CAIRO (AP) — Egyptians trickled into mostly empty polling centers as they voted Sunday in the second stage of parliamentary elections that will produce the country's first legislature since a chamber dominated by Islamists was dissolved by a court ruling in 2012.
Tens of thousands of troops and policemen were deployed to safeguard the two-day vote, reflecting growing security concerns less than a month after a Russian airliner crashed in Egypt's Sinai Peninsula, killing all 224 people on board. Russia has said the crash was caused by an onboard bomb, and a local Islamic State affiliate claimed the Oct. 31 attack.
The attack led Russia to suspend flights to and from Egypt and Britain to cancel routes to the popular Sharm el-Sheikh resort, where the flight originated, dealing a major blow to Egypt's tourism industry, which was already hurting from years of unrest.
The new, 596-seat legislature is due to hold its inaugural session next month after a runoff is held in early December. Egyptians voted last month in 14 provinces, the vote's first phase, with a turnout of nearly 27 percent. The latest phase is being held in the other 14 provinces and the capital, Cairo.
That was the lowest turnout in any vote, except one for a toothless upper chamber in 2012, since the ouster of autocrat Hosni Mubarak in a 2011 popular uprising.
Turnout in the second phase is not likely to be much higher given the widespread apathy over the political process under President Abdel-Fattah el-Sissi. The career army officer led the military's ouster of Egypt's first freely elected leader, the Islamist Mohammed Morsi, in 2013, amid a wave of mass demonstrations against his rule. El-Sissi was elected last year.
The trickle of voters in nine polling stations visited by Associated Press reporters in Cairo on Sunday was in sharp contrast to the long lines seen in the first elections held after Mubarak's ouster.
During this election's first phase last month, the government sought to boost turnout by giving employees a half-day off to cast their ballots on the second day of voting. Still, it is unlikely that the overall turnout in the election will exceed 30 percent. There has been no official word on granting workers time off Monday.
"If we were asking people to donate money, we would see longer lines than this," quipped 22-year-old shopkeeper Yassin Hany, as he came out of a polling center in Cairo's Ain Shams district. "The government only pays attention to us when they want us to vote. We are only visible then."
"I only voted because maybe one of the people running will not be completely bad," he added.
Since Morsi's ouster, authorities have cracked down on the Muslim Brotherhood, his now-banned Islamist group, jailing thousands and killing hundreds in street clashes with security forces. The young liberal and pro-democracy activists who spearheaded the 2011 uprising have also been swept up in the crackdown, with authorities detaining dozens of them, mostly for breaching a law adopted in 2013 that effectively bans street demonstrations.

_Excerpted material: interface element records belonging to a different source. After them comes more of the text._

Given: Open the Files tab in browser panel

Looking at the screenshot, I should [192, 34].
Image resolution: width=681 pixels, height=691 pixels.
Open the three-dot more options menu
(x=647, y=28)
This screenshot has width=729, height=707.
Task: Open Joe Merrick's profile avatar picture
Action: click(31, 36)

The Brotherhood, which swept every vote held after Mubarak's ouster until Morsi was overthrown, are boycotting the election, along with most secular, liberal and left-wing activists.
"You tell people to stay away from politics and you jail those who don't listen. The government shouldn't complain about the low turnout," said a government employee who wanted to be identified only by her first name, Dalia. "Give us real politics, we give you real participation," the 52-year-old added with a smile.
"I will not give legitimacy to this child's play," said Brotherhood supporter and homemaker Gamila Osman, 45. "I will not vote."
With street politics eradicated and severe restrictions placed on the public sphere, political apathy has become widespread. A personality cult around el-Sissi, which peaked last year, is slowly eroding. But many still believe that only the retired general, not elected lawmakers, can lift the country from its deepening economic woes and combat the Islamic insurgency.
Most of the candidates for parliament are either members of electoral alliances supportive of el-Sissi or political independents -- mainly businessmen and local power brokers, many of whom served as legislators during the Mubarak era. Some candidates and parties oppose specific government policies, but none are challenging el-Sissi's rule.
The next legislature is expected to be compliant, or at least dominated by lawmakers who support el-Sissi. Since taking office 17 months ago, the retired general has run the country with few checks or balances, issuing about 300 laws, including key legislation on the exercise of political rights and an anti-terrorism law that has placed restrictions on the media.
"You can't think straight when you are hungry. That is why they (voters) are not coming out," Ismail Hamed, a 38-year-old father of six, said as he alternated between smoking a water pipe and cigarettes at a Cairo cafe. "If you didn't eat in a day, would you care about elections?" he said.